Speed = 660 kilometers / 5 hours = 132 kilometers per hour

Q: How do I calculate speed if I have a distance in feet and a time in minutes?

A: To calculate speed, you need to convert the distance from feet to miles and the time from minutes to hours. Then, you can divide the distance by the time. For example, if you have a distance of 5280 feet and a time of 30 minutes, you would convert 5280 feet to miles (5280/5280 = 1 mile) and 30 minutes to hours (30/60 = 0.5 hours):

Speed = 1 mile / 0.5 hours = 2 miles per hour

Q: What if I have a distance in meters and a time in seconds?

A: To calculate speed, you need to convert the distance from meters to kilometers and the time from seconds to hours.
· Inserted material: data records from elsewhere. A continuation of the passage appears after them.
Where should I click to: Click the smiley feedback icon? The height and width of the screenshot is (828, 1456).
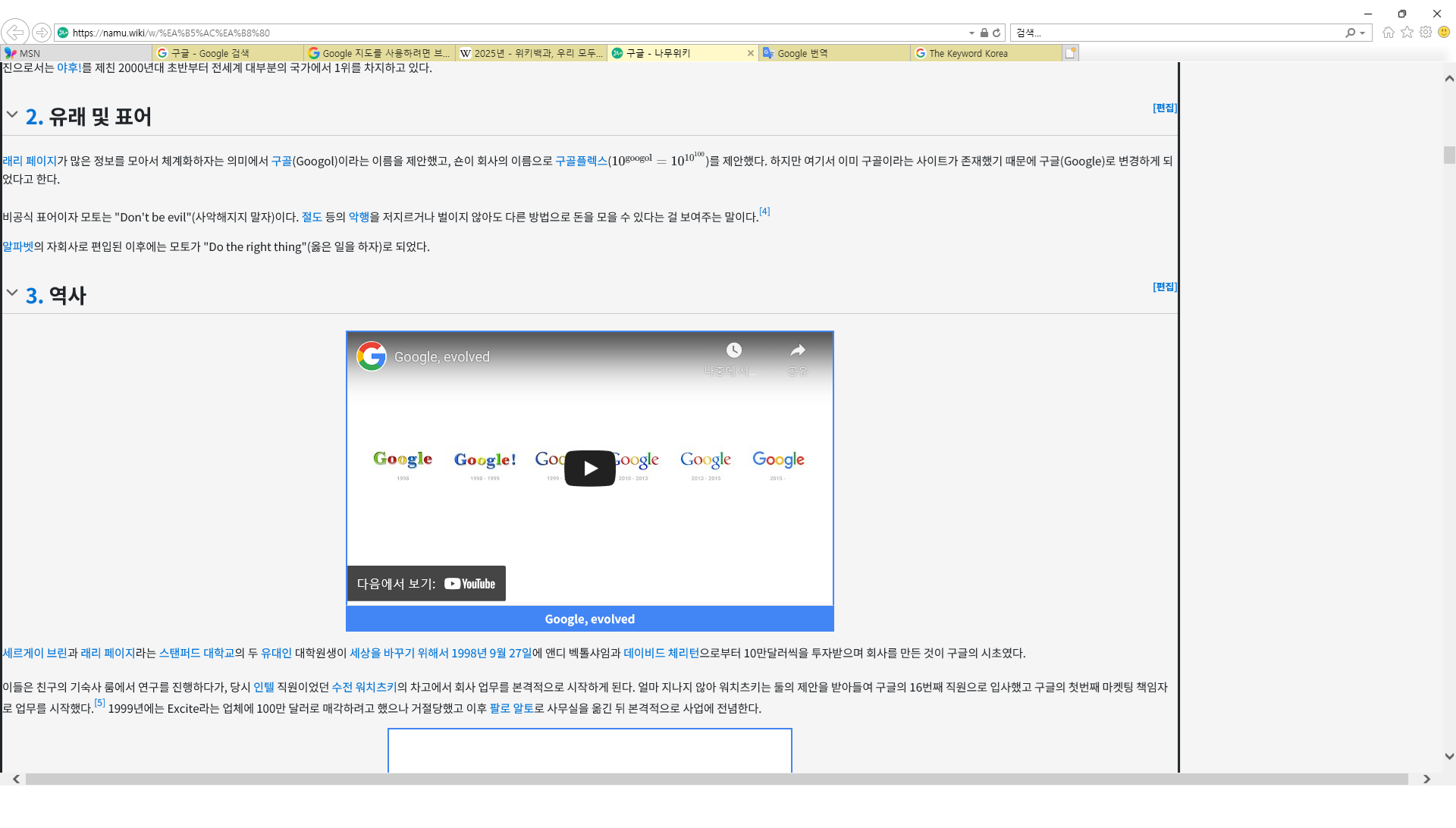tap(1444, 33)
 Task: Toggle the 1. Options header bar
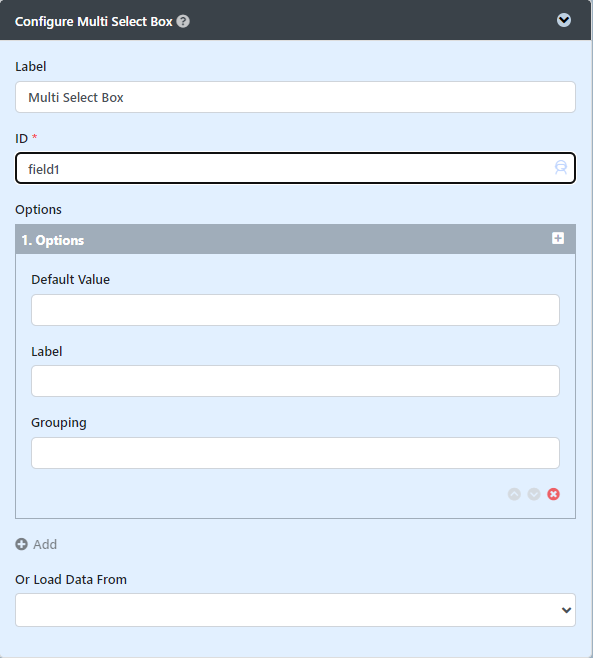[x=295, y=239]
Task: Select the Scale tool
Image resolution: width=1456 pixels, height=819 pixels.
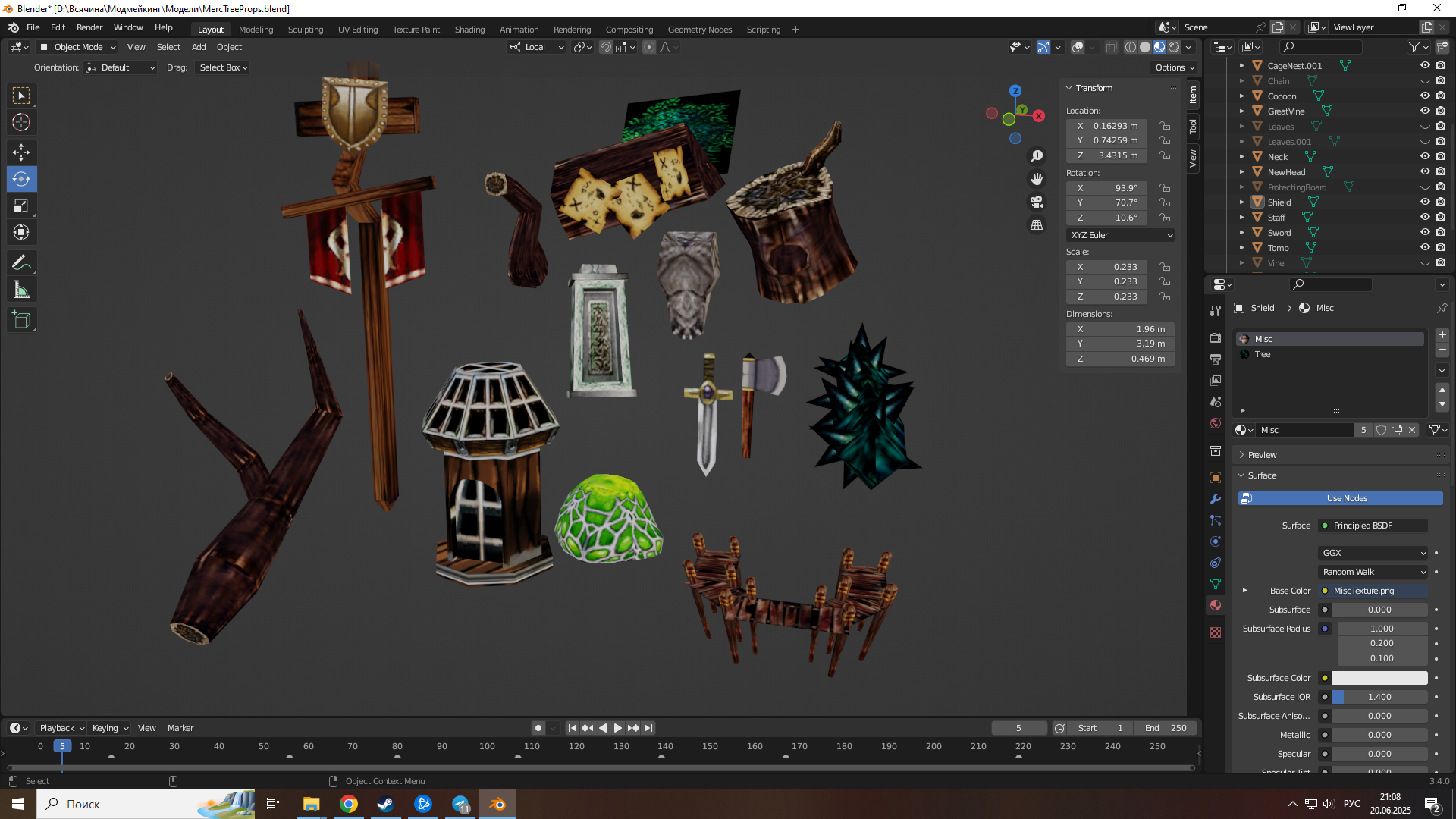Action: point(21,206)
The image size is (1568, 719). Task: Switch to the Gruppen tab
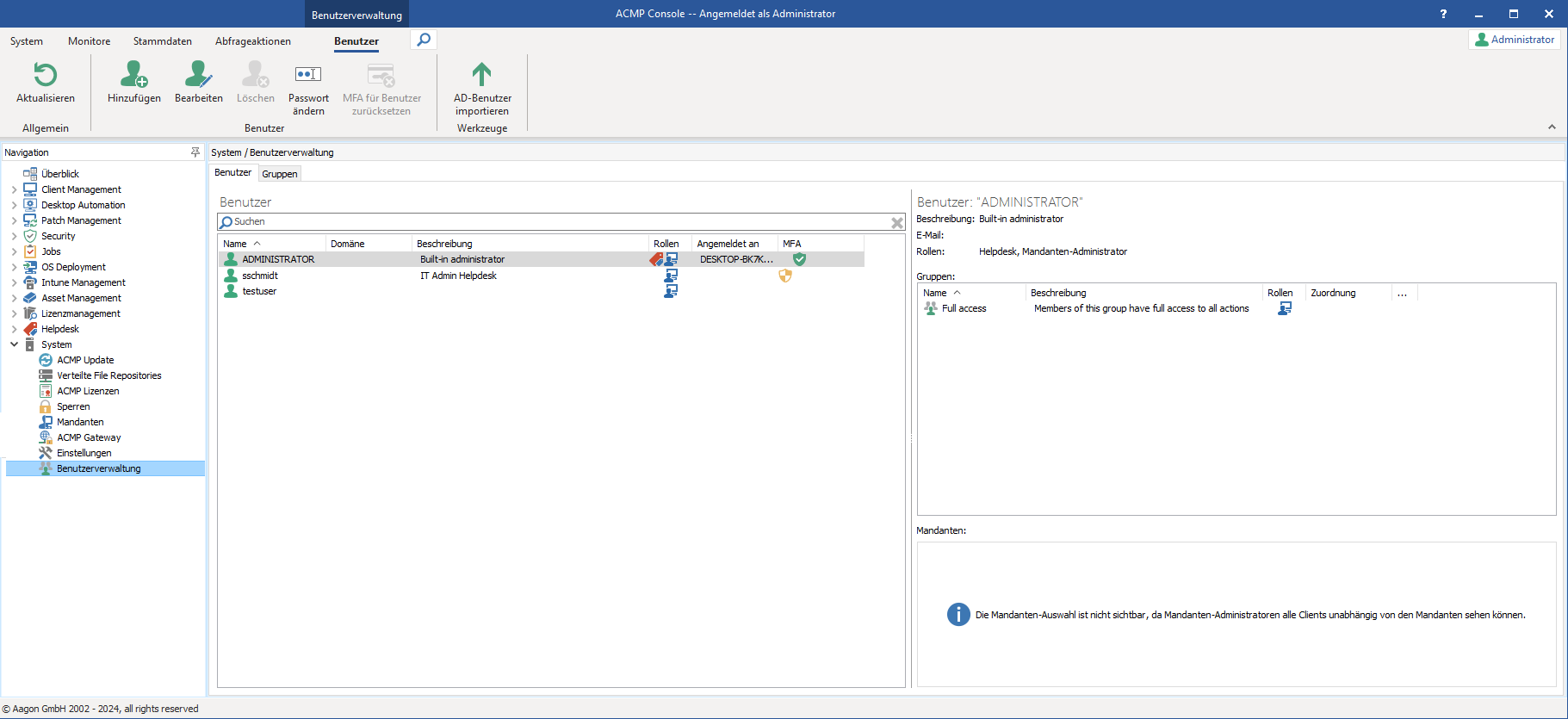(280, 174)
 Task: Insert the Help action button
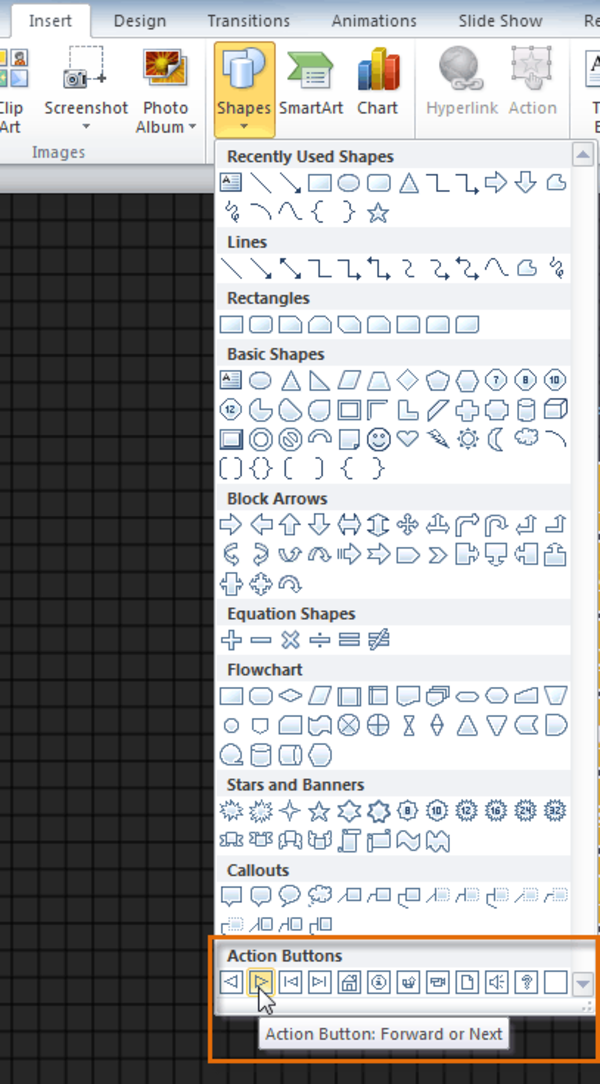[526, 982]
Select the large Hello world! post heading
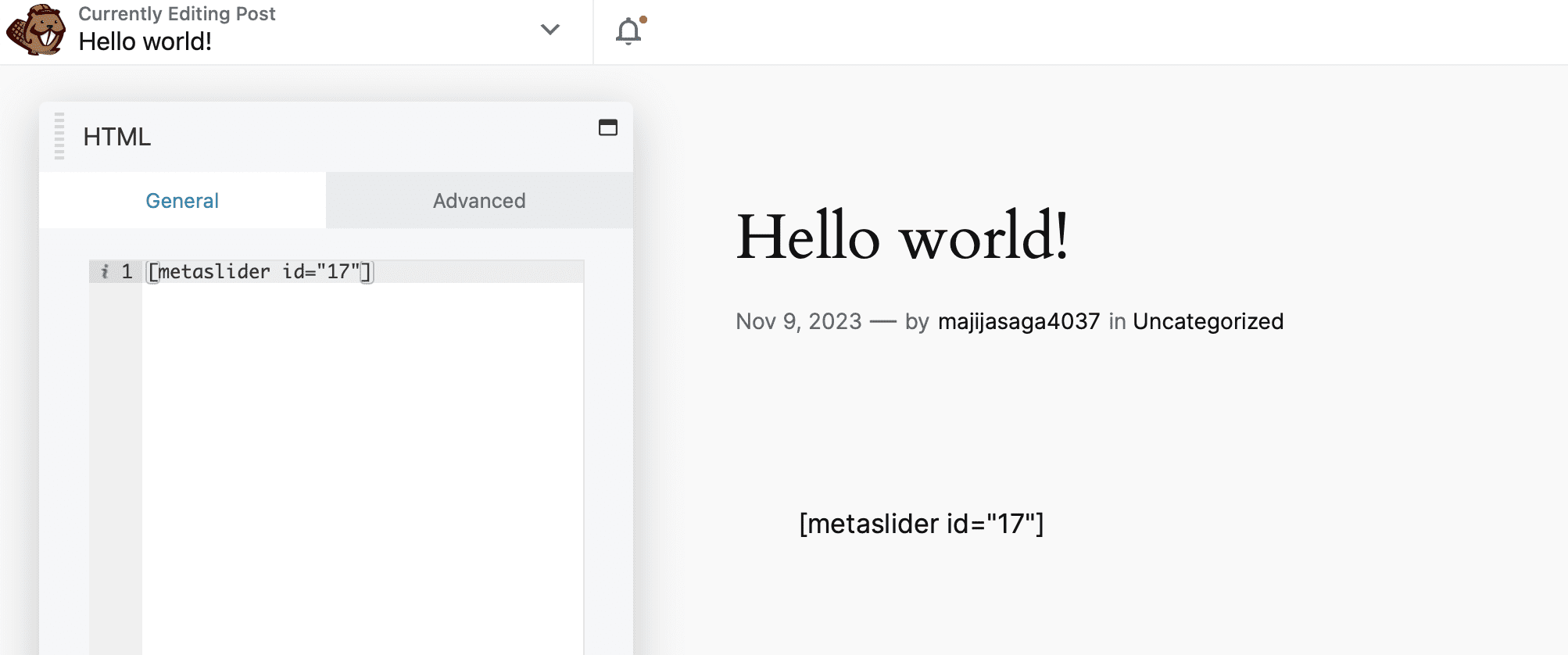This screenshot has height=655, width=1568. (x=902, y=237)
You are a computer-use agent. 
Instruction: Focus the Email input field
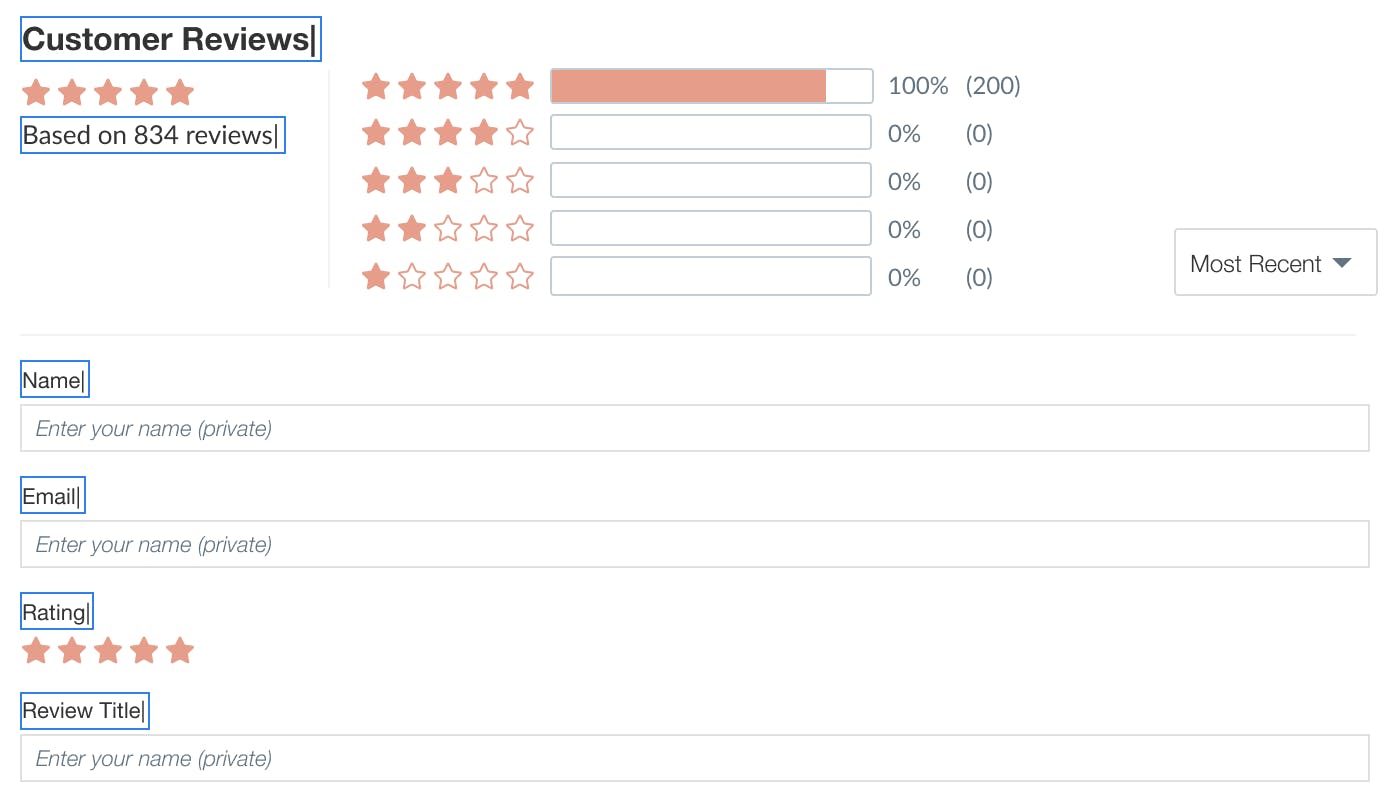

Then, you can divide the distance by the time. For example, if you have a distance of 1000 meters and a time of 10 seconds, you would convert 1000 meters to kilometers (1000/1000 = 1 kilometer) and 10 seconds to hours (10/3600 = 0.00278 hours):

Speed = 1 kilometer / 0.00278 hours = 360 kilometers per hour

Q: How do I calculate speed if I have a distance in yards and a time in minutes?

A: To calculate speed, you need to convert the distance from yards to miles and the time from minutes to hours. Then, you can divide the distance by the time. For example, if you have a distance of 1080 yards and a time of 20 minutes, you would convert 1080 yards to miles (1080/1760 = 0.612 miles) and 20 minutes to hours (20/60 = 0.333 hours):

Speed = 0.612 miles / 0.333 hours = 1.83 miles per hour

Conclusion

Calculating speed is an important skill that has many real-world applications. By understanding how to calculate speed, you can determine the time it takes to travel a certain distance, the distance traveled in a certain time, or the speed of an object.